Networking; Disruptive technologies; Smartphone; Innovation strategies; Telecom industries


It is well known that new start-ups firms have a high risk of bankruptcy. But in the recent years the development in industries with fast or large changes in technology, so-called disruptive technology, has also made older and large companies fighting for their survival. Schumpeter was probably the first economist to describe this threat from new entrants or new industries in a dynamic process which he labeled ‘creative destruction’ [1]. He argued that monopolies based on a specific technology only earn a temporary monopoly rent as new innovation would bring competition to the market sooner or later.

Since then a large literature has emerged under the headline “disruptive technology”, which discusses how large and fast changes in technology is a difficult challenge for the market leading incumbent companies, which often do not manage to spot a new technology and end by losing their spot in the competitive environment to the new entrants. There are many examples in the literature from different industries such as the semiconductor industry, Tilton, the photocopier industry, Henderson and Clark, and the disk drive and mainframe computer industry, Christensen just to mention a few [2-4]. These studies have revealed that disruptive technologies often are introduced by companies outside the original industry structure and they introduce significantly different value propositions which have not previously been available to the market and have the potential to change the structure of the whole industry. The incumbent companies naturally form their competitive strategies on the basis of the structural environment in which they operate. However, this creates a strategic problem when the structure itself changes as they do not manage to react upon the disruptive change in technology which leads to lower demand for their products and in the end often leads to either divestment or simply liquidation of the incumbent firms Christensen [4].

What needs to be done => Can you revise the passage on disruptive technology from "It is well known" up to and including "sooner or later.", putting "insolvency" in place of "bankruptcy"?

Information given =>
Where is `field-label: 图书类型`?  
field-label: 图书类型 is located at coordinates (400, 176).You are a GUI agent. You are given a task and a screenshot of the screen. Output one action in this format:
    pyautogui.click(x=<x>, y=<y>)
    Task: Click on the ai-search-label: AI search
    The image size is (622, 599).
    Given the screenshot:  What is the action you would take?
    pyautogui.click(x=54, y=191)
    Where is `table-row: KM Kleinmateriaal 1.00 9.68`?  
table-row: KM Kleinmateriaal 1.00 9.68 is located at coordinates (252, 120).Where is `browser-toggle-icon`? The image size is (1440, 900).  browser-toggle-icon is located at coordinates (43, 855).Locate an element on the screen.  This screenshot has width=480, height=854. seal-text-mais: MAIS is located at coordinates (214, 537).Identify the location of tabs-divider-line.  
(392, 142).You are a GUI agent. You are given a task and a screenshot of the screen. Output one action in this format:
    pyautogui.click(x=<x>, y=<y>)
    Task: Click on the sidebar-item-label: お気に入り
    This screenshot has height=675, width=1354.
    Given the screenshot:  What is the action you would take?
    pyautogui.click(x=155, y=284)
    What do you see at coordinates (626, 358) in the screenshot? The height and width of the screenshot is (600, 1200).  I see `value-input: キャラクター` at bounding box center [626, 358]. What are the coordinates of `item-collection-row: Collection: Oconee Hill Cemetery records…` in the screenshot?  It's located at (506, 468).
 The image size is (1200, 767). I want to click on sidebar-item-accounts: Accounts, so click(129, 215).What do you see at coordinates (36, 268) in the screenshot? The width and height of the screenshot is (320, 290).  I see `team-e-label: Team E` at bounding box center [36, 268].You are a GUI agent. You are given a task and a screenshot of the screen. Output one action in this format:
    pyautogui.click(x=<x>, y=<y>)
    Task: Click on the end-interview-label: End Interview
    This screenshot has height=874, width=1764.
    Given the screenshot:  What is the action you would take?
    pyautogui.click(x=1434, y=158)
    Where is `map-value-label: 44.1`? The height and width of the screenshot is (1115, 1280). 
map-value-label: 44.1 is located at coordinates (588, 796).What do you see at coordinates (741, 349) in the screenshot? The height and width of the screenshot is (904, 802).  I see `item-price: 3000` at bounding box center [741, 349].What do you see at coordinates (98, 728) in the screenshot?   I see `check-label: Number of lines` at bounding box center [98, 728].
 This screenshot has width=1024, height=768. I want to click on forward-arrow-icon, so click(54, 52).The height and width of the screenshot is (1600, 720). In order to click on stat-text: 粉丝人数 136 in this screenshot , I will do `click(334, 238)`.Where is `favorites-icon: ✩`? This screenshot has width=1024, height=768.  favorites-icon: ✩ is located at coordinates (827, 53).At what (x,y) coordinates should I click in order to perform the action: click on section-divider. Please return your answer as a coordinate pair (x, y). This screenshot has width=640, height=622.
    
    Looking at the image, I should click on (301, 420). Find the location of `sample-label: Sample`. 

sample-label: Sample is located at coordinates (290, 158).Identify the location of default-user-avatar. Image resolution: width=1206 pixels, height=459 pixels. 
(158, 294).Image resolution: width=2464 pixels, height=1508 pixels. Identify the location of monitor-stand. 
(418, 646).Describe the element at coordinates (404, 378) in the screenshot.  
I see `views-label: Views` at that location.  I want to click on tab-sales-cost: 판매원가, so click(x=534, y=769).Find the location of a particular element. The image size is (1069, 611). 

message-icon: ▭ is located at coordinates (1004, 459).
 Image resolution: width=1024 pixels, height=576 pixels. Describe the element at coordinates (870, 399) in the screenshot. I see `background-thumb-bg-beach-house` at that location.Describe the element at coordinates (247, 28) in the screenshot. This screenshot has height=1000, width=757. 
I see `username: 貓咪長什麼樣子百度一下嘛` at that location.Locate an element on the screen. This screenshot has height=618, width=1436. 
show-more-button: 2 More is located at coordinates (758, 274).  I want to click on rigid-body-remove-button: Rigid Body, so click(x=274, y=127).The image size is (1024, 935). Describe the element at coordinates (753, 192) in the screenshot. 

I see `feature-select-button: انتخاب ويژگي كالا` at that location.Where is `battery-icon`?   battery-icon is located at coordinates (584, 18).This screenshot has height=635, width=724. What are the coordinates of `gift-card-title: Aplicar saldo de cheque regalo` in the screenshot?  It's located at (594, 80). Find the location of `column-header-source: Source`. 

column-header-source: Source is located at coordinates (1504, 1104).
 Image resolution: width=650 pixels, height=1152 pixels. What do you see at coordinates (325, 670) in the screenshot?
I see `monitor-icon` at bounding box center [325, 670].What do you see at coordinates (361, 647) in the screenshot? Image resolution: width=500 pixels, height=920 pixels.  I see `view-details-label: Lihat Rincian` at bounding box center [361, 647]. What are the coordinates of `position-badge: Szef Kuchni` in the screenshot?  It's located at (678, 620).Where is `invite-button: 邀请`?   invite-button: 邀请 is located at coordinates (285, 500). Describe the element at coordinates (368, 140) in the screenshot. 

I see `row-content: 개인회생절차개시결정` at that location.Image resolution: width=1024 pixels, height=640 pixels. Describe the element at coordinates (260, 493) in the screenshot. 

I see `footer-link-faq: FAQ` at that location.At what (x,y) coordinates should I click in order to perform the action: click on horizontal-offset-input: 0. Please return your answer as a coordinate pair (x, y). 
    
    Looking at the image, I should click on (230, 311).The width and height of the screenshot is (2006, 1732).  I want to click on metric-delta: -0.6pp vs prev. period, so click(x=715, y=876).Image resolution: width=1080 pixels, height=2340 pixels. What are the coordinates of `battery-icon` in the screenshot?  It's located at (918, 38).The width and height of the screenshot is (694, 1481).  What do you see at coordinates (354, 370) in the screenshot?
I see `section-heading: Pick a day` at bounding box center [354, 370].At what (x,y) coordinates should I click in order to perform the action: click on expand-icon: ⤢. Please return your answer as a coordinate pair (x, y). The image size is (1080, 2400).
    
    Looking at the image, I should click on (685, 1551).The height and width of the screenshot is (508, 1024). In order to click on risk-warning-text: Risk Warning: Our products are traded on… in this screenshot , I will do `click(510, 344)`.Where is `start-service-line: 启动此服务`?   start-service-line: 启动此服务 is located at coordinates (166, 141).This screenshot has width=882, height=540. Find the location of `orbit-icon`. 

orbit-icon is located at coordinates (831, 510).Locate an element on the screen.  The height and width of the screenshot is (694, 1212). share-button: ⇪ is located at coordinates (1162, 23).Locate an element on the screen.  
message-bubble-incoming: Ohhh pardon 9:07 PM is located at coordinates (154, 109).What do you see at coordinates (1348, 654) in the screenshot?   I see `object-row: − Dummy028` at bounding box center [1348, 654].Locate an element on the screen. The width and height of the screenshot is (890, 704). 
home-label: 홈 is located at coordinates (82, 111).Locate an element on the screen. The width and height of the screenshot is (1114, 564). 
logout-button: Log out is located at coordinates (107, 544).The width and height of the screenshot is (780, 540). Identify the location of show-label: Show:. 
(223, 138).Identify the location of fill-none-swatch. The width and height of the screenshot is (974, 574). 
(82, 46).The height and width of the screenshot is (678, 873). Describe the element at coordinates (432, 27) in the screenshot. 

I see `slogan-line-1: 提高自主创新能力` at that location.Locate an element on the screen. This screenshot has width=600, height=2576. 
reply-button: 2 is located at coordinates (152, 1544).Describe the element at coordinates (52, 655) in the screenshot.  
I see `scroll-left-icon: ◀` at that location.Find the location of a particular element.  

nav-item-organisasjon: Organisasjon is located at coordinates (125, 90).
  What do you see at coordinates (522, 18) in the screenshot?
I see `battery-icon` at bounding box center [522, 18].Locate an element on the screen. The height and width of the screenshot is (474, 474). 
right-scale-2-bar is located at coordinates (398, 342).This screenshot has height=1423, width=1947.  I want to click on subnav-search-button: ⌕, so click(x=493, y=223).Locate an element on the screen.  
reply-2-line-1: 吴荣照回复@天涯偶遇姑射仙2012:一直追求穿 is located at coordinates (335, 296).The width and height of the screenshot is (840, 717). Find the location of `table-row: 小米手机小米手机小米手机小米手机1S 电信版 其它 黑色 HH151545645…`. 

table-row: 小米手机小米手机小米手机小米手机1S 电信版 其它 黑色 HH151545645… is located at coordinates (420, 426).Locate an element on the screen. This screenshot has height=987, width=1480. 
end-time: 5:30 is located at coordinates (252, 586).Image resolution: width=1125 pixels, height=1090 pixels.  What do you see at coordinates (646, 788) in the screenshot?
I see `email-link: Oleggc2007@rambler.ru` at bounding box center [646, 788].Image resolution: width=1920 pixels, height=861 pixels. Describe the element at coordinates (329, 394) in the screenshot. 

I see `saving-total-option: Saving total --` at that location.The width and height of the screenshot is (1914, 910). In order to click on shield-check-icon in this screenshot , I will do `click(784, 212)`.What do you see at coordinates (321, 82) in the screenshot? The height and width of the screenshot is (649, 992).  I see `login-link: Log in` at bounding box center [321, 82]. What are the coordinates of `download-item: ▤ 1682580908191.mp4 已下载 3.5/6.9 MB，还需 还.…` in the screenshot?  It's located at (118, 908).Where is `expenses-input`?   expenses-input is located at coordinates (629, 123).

Your solution =>
It is well known that new start-ups firms have a high risk of insolvency. But in the recent years the development in industries with fast or large changes in technology, so-called disruptive technology, has also made older and large companies fighting for their survival. Schumpeter was probably the first economist to describe this threat from new entrants or new industries in a dynamic process which he labeled ‘creative destruction’ [1]. He argued that monopolies based on a specific technology only earn a temporary monopoly rent as new innovation would bring competition to the market sooner or later.